Stuttgart. „Jagd ist Mord“, steht auf einem Plakat, mit dem Peta „stoppt Tierquälerei“ fordert. Über 400 000 Hobbyjäger erlegen in Deutschland jedes Jahr mehr als fünf Millionen Wildtiere, hat die Tierschutzorganisation errechnet. Privatpersonen mit Jagdschein dürfen in ihrer Freizeit anlegen und abschießen. Muss das sein? Braucht es die Jagd noch?
René Greiner und Peter Höffken könnten nicht unterschiedlicher in ihrer Meinung dazu sein. Und doch lassen sich der Hauptgeschäftsführer des Landesjagdverbands Baden-Württemberg und der Peta-Referent auf ein Streitgespräch ein, draußen im Wald, wo beide gern und oft sind. Greiner ist Landschaftsökologe, kennt sich aus mit Forst und Wild und ist seit 2011 selbst Jäger. Höffken hat unter anderem Agrarwissenschaften und Zoologie im Nebenfach studiert und sieht sich bei Peta seit 13 Jahren in der Pflicht, auf „das Interesse der Tiere auf Unversehrtheit“ zu pochen.
Wir laufen in den Wald, das Schloss Solitude am Rand von Stuttgart im Rücken. René Greiner hat seinen Dackel dabei, der brav an der Leine mittrottet. Andere Tiere bekommen wir kaum zu Gesicht. Wildtiere gibt es aber, widerspricht er der Aussage von Peter Höffken, der Jagddruck verscheuche die Tiere. So ein stadtnaher Wald werde auf den Hauptrouten eben auch nachts genutzt. Das beeinflusst das Verhalten der Tiere und erlaube keine intensive Jagd.

______

» AUFGABEN:
(A) Nenne bitte alle Zahlenangaben aus dem Textausschnitt über die Jagd, ob in Ziffern oder in Worten geschrieben, jeweils mit dem, worauf sie sich beziehen.
(B) Übersetze den Satz „Greiner ist Landschaftsökologe, kennt sich aus mit Forst und Wild und ist seit 2011 selbst Jäger.“ aus dem Textausschnitt über die Jagd ins Englische.

» LISTE DER EINTRÄGE:
______

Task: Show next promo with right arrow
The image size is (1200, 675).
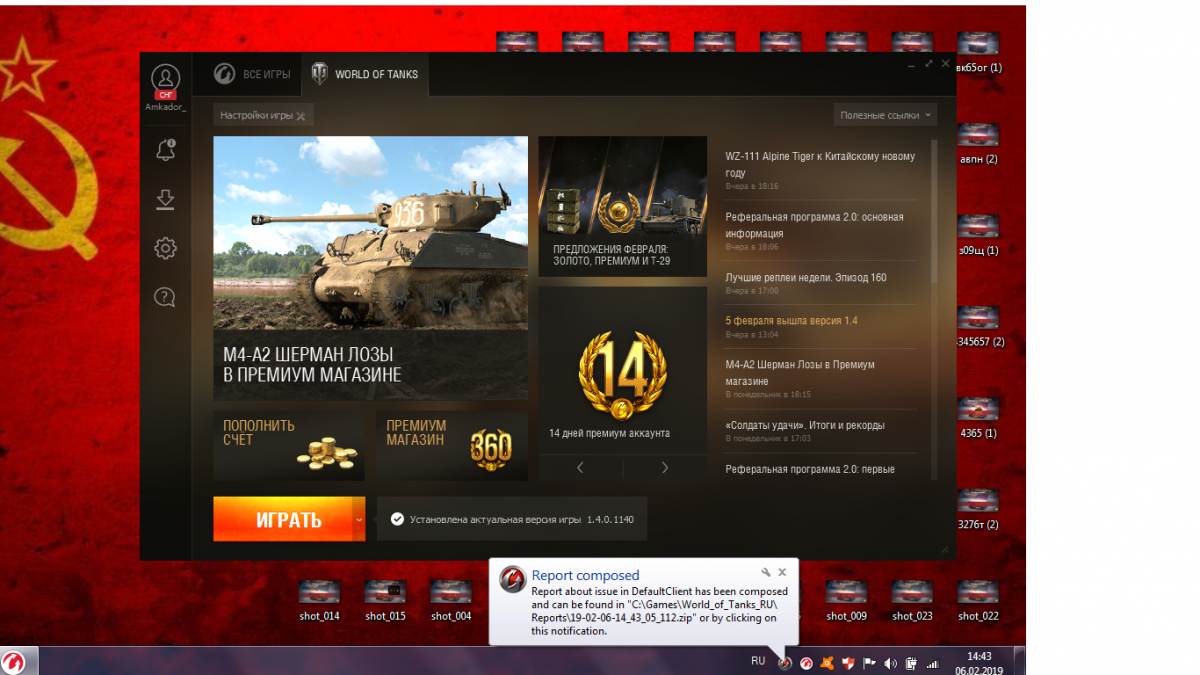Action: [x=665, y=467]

______

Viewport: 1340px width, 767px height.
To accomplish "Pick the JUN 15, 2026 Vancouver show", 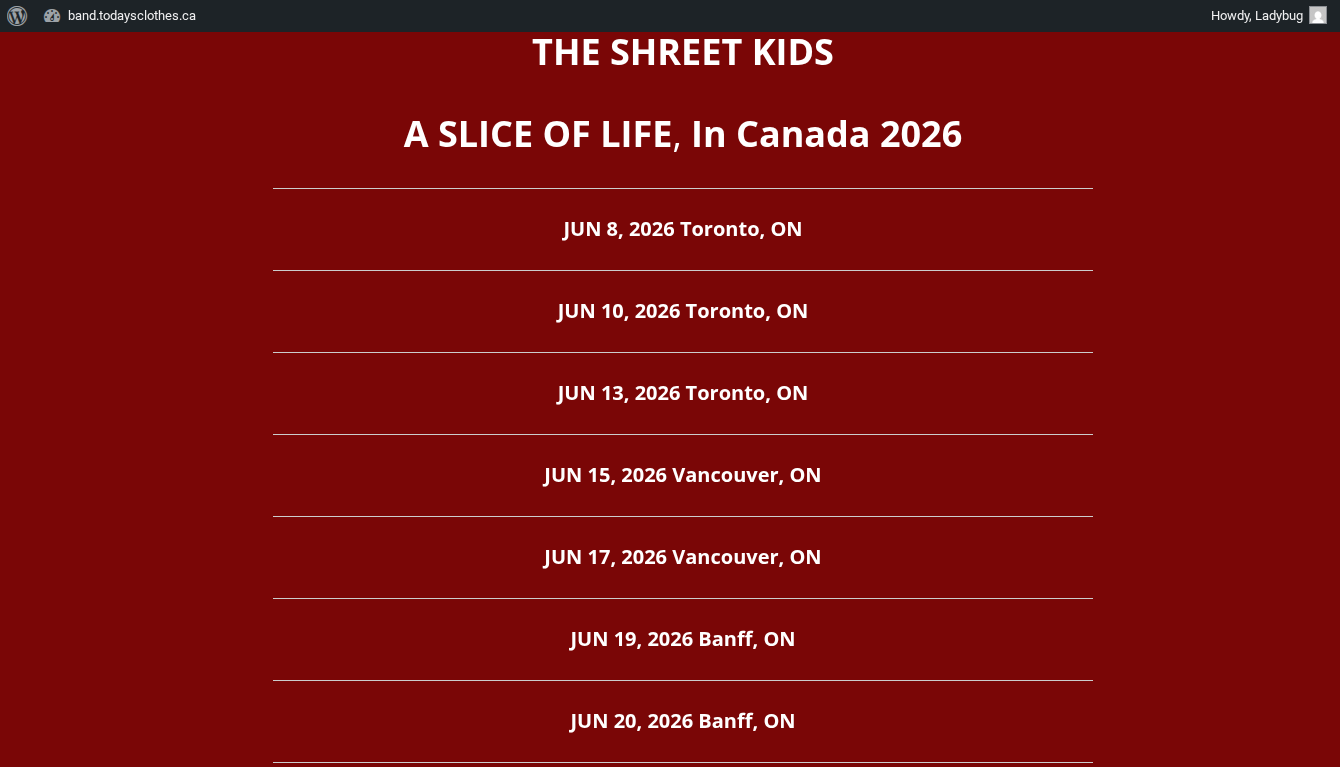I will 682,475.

______

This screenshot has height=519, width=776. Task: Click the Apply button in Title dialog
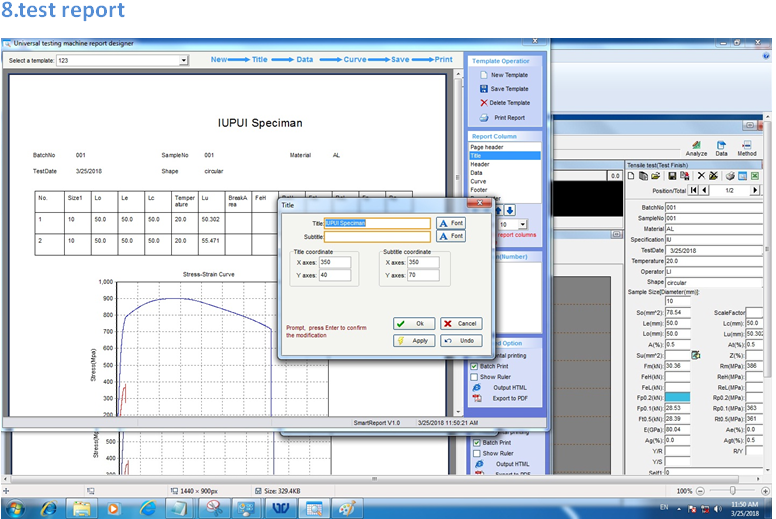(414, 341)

______

» SCHRIFTLICHE ANTWORTEN:
(A)
- über 400 000 Hobbyjäger in Deutschland
- mehr als fünf Millionen Wildtiere, die jedes Jahr erlegt werden
- 2011, seit diesem Jahr ist Greiner selbst Jäger
- 13 Jahre, so lange sieht sich Höffken bei Peta in der Pflicht

(B) Greiner is a landscape ecologist, knows his way around forestry and game, and has been a hunter himself since 2011.